Since its invention in 1998, Ambient Intelligence labs have been formed at leading universities and ambient intelligence has become part of the core strategies of many of the world's leading technology companies, including Microsoft, Google, Amazon and IBM.

===Robotics and deep learning===
Birrell is researching deep learning and robotics at Cambridge University. He is the author of the blog Artificial Human Companions.

===Video games, virtual reality and other activities===
He developed some of the first video games for Richard Branson's Virgin Interactive in 1983. These included Bug Bomb – BBC Micro (1983), Microbe – BBC Micro (1983), High-Rise Horror – BBC Micro and Commodore 64 (1984), Strangeloop – Commodore 64 (1985), Shogun – Commodore 64 / Amstrad (co-design).

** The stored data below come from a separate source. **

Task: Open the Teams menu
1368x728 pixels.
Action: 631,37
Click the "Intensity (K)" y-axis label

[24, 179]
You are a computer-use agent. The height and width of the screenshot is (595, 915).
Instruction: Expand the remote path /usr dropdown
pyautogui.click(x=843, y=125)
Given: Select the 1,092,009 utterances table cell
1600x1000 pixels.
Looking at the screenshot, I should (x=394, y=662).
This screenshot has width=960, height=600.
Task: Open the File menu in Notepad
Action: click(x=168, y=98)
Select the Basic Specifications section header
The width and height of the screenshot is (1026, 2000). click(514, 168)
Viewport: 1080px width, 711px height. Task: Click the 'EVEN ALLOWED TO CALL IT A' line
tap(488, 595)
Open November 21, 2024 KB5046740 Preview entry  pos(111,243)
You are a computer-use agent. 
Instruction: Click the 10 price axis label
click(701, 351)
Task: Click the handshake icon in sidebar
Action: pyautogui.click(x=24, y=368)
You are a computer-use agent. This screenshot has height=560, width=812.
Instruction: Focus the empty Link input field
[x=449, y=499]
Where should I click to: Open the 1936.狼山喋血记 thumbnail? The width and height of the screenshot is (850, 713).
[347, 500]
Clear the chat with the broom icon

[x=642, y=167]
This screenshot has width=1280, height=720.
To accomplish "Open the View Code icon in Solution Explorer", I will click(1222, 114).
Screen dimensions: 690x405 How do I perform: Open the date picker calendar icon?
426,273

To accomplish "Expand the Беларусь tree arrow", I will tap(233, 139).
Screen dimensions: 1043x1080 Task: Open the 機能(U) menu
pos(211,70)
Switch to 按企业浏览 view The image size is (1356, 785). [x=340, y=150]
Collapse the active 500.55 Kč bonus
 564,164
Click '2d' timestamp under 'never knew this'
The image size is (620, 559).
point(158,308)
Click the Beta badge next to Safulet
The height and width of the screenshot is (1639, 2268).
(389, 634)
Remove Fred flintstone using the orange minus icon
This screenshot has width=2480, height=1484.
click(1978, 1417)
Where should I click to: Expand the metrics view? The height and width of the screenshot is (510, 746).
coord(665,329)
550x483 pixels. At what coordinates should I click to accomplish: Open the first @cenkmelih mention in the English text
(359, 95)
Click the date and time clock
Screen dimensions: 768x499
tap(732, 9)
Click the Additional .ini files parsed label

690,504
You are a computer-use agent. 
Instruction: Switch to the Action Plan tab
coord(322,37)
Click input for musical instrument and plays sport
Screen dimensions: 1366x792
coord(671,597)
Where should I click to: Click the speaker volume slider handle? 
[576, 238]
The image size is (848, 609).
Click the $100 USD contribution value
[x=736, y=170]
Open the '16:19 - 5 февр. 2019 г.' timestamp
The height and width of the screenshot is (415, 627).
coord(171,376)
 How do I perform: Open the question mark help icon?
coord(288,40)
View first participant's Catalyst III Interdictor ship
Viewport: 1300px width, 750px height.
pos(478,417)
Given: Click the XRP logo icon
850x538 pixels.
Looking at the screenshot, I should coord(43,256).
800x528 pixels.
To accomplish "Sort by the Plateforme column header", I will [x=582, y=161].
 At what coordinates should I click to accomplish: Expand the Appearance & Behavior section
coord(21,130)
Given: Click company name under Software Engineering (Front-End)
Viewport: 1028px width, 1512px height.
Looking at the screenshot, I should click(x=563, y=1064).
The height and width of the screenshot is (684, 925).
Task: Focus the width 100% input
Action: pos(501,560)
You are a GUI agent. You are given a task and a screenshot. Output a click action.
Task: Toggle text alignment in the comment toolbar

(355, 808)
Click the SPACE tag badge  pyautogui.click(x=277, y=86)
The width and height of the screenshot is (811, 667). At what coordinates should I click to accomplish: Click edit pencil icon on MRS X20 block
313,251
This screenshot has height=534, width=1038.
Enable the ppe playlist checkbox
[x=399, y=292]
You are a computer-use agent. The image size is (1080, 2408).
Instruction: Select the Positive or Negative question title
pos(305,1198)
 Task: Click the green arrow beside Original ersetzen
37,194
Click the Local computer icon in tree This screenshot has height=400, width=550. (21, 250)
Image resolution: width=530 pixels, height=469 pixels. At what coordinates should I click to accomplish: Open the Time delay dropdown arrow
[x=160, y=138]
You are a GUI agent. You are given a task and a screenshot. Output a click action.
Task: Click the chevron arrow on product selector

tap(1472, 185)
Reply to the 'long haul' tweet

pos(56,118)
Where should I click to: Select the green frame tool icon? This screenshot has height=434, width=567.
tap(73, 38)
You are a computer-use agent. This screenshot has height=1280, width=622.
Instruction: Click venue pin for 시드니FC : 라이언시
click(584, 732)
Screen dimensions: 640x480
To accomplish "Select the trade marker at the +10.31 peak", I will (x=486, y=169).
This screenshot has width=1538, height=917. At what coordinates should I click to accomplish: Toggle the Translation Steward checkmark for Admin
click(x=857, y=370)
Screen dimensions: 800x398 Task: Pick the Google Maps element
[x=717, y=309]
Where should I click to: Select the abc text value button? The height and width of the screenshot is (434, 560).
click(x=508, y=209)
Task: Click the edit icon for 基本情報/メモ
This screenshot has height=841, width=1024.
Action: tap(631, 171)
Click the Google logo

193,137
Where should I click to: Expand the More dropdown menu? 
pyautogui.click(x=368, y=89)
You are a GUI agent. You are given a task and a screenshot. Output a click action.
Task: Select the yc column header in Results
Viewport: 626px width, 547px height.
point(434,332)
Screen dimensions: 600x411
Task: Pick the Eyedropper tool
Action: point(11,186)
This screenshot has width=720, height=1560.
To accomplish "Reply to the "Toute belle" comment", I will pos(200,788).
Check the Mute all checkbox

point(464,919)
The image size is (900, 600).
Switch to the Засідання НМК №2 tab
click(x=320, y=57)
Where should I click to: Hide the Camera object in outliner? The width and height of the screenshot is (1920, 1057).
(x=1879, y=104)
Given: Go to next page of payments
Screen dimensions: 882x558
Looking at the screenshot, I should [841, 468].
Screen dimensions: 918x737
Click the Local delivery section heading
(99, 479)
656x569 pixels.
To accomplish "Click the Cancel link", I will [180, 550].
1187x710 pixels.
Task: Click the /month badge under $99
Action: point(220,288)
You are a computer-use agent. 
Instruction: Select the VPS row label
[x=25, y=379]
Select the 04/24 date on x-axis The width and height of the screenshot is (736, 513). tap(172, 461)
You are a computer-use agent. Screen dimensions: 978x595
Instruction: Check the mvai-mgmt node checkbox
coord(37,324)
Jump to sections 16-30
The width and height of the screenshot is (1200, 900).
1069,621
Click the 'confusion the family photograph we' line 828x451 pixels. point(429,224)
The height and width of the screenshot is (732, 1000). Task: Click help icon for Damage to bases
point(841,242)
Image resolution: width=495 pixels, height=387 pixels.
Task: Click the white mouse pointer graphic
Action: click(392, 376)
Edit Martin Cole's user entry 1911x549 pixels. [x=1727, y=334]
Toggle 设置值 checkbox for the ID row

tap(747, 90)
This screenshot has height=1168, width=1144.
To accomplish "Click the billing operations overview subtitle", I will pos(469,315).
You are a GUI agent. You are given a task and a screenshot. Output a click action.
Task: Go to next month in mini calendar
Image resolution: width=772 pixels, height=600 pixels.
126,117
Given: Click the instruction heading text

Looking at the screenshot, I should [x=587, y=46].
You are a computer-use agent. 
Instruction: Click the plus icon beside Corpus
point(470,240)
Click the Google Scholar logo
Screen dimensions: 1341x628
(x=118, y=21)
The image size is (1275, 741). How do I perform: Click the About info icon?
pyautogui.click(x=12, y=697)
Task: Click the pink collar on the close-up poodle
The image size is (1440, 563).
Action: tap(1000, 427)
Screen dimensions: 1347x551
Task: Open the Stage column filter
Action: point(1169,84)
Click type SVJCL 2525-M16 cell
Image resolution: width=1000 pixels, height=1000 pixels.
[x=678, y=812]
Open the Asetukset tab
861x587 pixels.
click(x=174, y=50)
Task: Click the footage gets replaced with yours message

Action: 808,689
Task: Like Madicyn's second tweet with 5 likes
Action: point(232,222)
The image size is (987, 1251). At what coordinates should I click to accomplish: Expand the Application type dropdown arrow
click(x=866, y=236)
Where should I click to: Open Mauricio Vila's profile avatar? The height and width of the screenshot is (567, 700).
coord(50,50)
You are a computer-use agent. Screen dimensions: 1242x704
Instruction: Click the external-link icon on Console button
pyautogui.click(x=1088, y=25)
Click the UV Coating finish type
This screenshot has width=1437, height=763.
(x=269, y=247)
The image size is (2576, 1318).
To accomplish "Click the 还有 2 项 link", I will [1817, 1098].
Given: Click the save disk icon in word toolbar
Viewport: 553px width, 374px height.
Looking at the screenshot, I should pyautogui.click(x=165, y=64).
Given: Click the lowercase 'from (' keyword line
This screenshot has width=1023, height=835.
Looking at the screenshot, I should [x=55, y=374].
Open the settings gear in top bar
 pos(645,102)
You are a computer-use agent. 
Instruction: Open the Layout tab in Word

From 1993 to 1995, Birrell was the CTO of an early virtual reality company in Spain called Realidad Virtual S.L. At Realidad Virtual, he developed Pandora – the first Spanish online virtual reality platform for the Internet.

Mundo de Estrellas (1998) was a distributed virtual reality environment for hospitalised children in Andalucia created by his company Silicon Artists.

He is also a film maker and writer. As a film maker, he has directed two shorts and collaborated with cult filmmakers Jess Franco and Jose Ramon Larraz.

Birrell authored a chapter in an MIT book on Information Design and co-authored a book on videogames.